The mother’s choice always overrides because she is a person. The fetus isn’t. Equating the two is grossly insulting to women, you imply that they are less than an animal.

The OP is asking how a pro-lifer might justify it. Pro-lifers–at least the religious kind–believe fetuses are people. You think they’re wrong on that point, and to a great extent I do as well, but that’s not relevant to the discussion.

c) You were told that the activity you were about to engage occasionally results in loss of lungs, but that as long as you took this pill there was a 99.9% chance that wouldn’t happen, and even if it does, well… we have an app for that.

When I consent to sex, I consent to sex, not incubating another human for nine months and then potentially caring for it for 20 years. Kinda like how when I get in a car, I accept the risk that I might get into an accident, but I don’t consent to be left to die at the side of the road, since I knew the risks.

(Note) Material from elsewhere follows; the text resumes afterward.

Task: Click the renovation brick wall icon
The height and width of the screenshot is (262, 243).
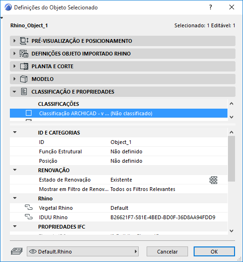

Leaving aside for the moment that it’s probably not a good idea to make policy based on some possible analogue to a ridiculously contrived and bizarre hypothetical, I would like to hear from a pro-lifer (who makes the exceptions for rape) that agrees it would be OK to take back the lung in either of those scenarios.

Because, while I haven’t completely thought through my position, I don’t think you can have your lung back whether you agreed to give it away or it was taken by force, if getting your lung back means certain death for the recipient. Your hypothetical seems to suggest that, in your view, a pro-lifer would not allow you to have the lung back if you agreed to give it away, but would allow it if it were taken from you.

Now, I’m sure you can make the scenario even more contrived (what if the recipient was the one who stole the lung, etc.), but I think for the analogy to work, the recipient has to be an innocent receiver of the lung.

In any case, my position, I think, is that you don’t get the lung back either way.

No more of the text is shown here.